# Web Scraping using Selenium - SGX Website

**Objectives:** 

* How to use Selenium to extract HTML
* How to use Selenium to interact with website before extract HTML

We will use following website to demonstrate 
* https://www.sgx.com/securities/equities/D05


Install Python library `selenium` and `webdriver_manager` using `pip`. 

In [1]:
!pip install selenium
!pip install webdriver_manager



Import libraries

In [2]:
from selenium import webdriver
from selenium.webdriver.common.by import By
from selenium.webdriver.common.keys import Keys
from selenium.webdriver.support import expected_conditions as EC
from selenium.webdriver.support.wait import WebDriverWait

from webdriver_manager.chrome import ChromeDriverManager

## 1. Extract Data without Interaction

We will demonstrate on how to extract company announcements and company news from SGX website.

### Open Website and Get HTML

Get an instance of web browser. 
* The `webdriver_manager` provides managers for different browsers. It will download the correct version of driver for your browser.

In [3]:
browser = webdriver.Chrome(ChromeDriverManager().install())

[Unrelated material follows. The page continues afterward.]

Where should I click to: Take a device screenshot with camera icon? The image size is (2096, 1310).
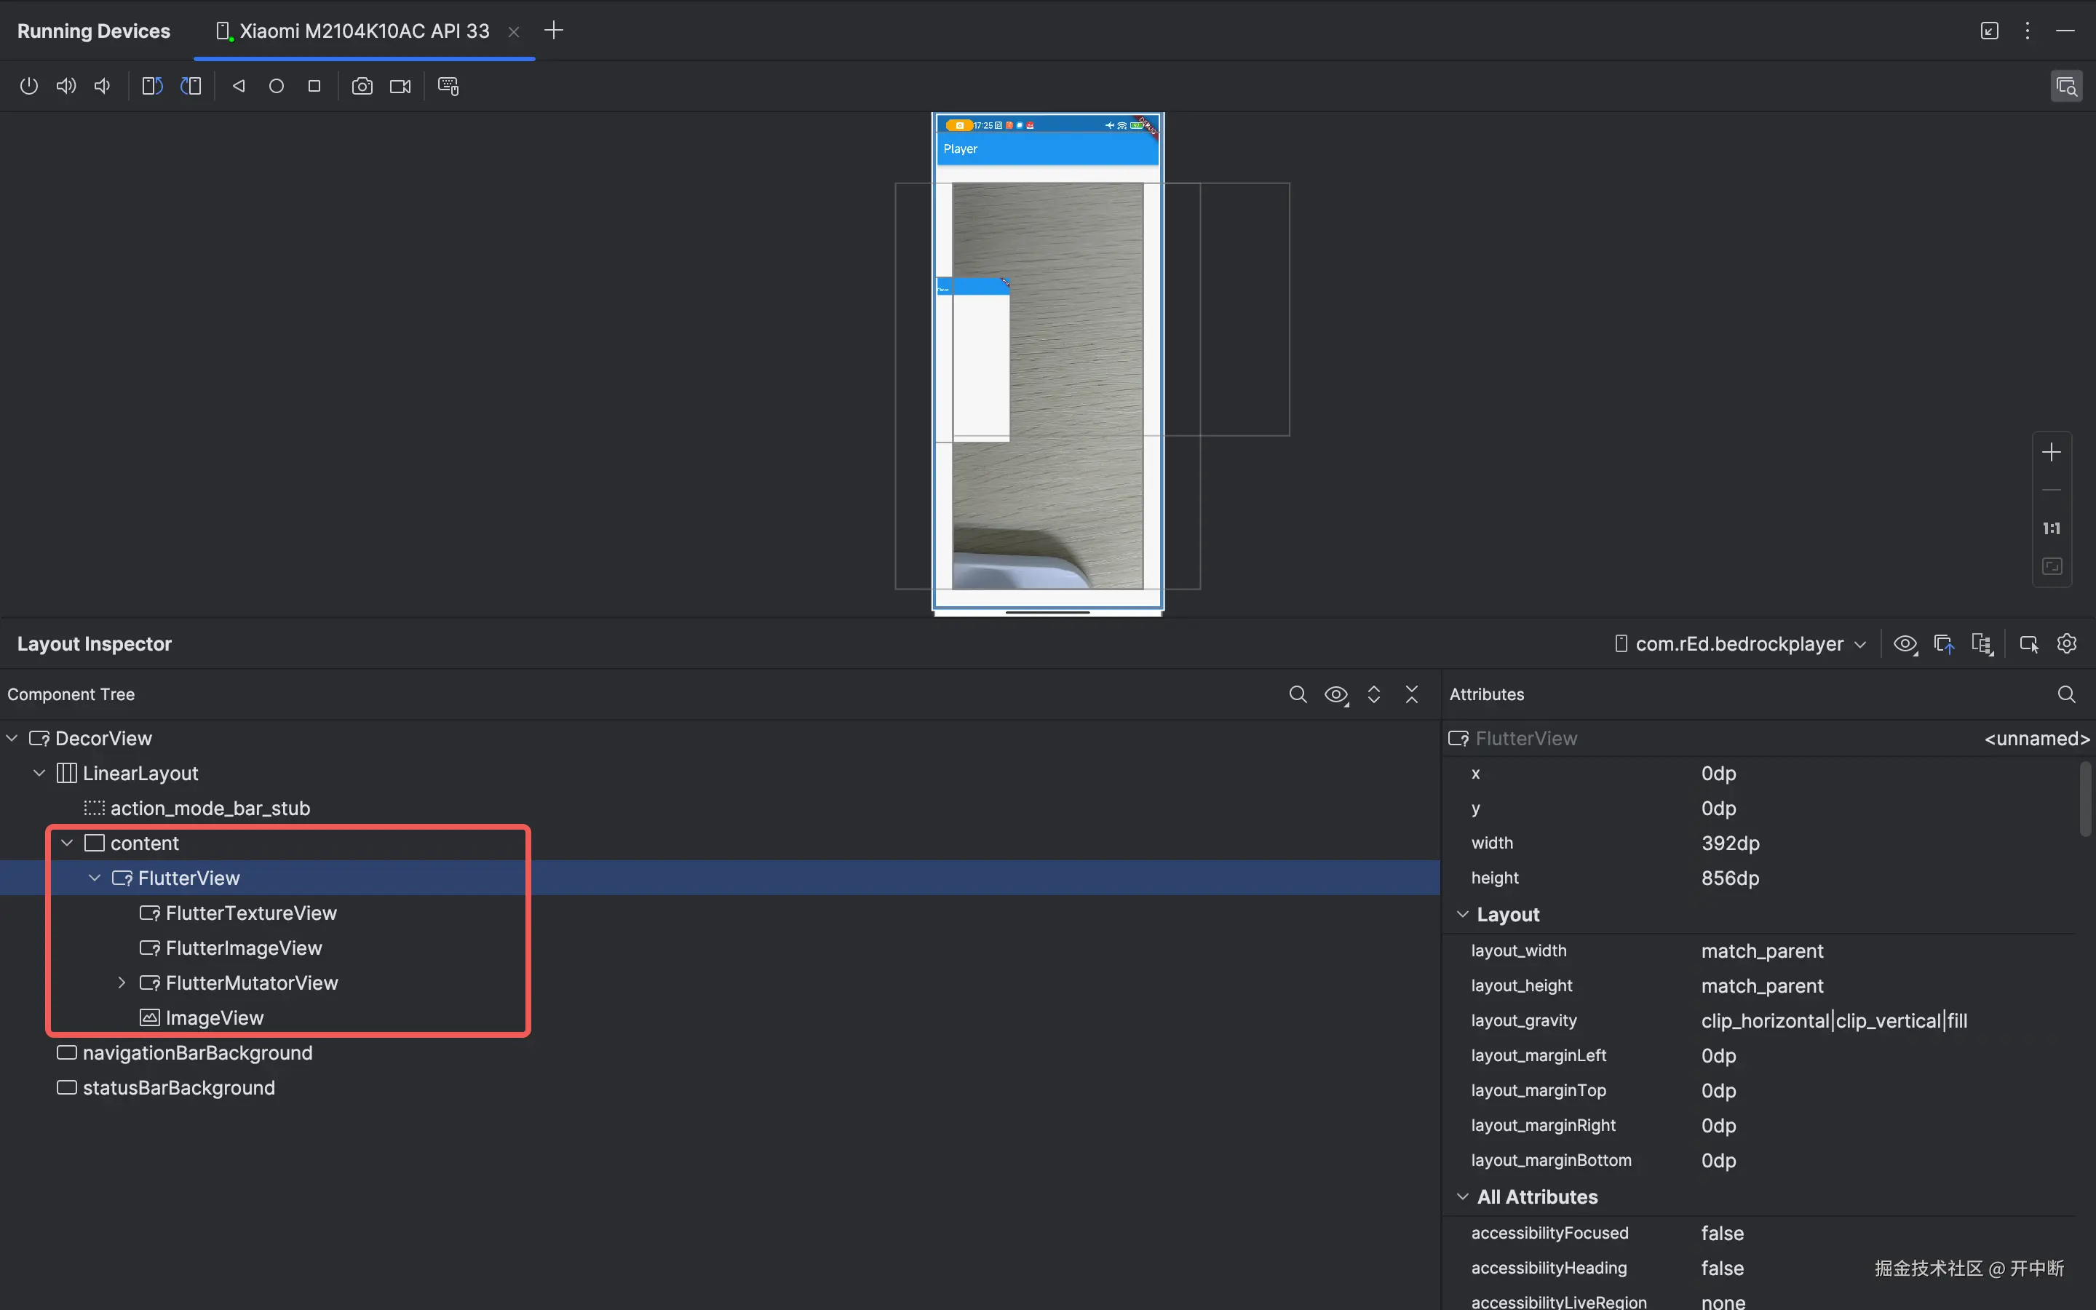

[WDM] - Current google-chrome version is 83.0.4103
[WDM] - Get LATEST driver version for 83.0.4103
[WDM] - Driver [C:\Users\isszq\.wdm\drivers\chromedriver\win32\83.0.4103.39\chromedriver.exe] found in cache


 


Use the `browser` object to open a webpage. 

In [4]:
symbol = 'D05'
url = f'https://www.sgx.com/securities/equities/{symbol}'
browser.get(url)
# Wait for 10 seconds before timeout
wait = WebDriverWait(browser, 10)
# Wait until an element is present
wait.until(EC.presence_of_element_located((By.TAG_NAME, 'widget-company-announcements')))
# Receive cookies and HTML
cookies = browser.get_cookies()
html = browser.page_source

In [5]:
browser.close()

To find multiple items, you can use following methods.
* find_elements_by_id()
* find_elements_by_name()
* find_elements_by_xpath()
* find_elements_by_link_text()
* find_elements_by_partial_link_text()
* find_elements_by_tag_name()
* find_elements_by_class_name()
* find_elements_by_css_selector()

### Examine HTML Code and Make Soup

Save the HTML code to a file and examine it. Examine the file to make sure it contains the data which you are interested in.

In [6]:
with open('_temp.html', 'w') as f:
    s = html.encode("utf-8")
    f.write(str(s))

Let's "make a soup" from the downloaded HTML code.

In [7]:
from bs4 import BeautifulSoup

soup = BeautifulSoup(html)

## 2. Example: Extract Company Announcements

In Chrome, inspect the element of the Company Announcements. It uses a custom tag `widget-company-announcements`.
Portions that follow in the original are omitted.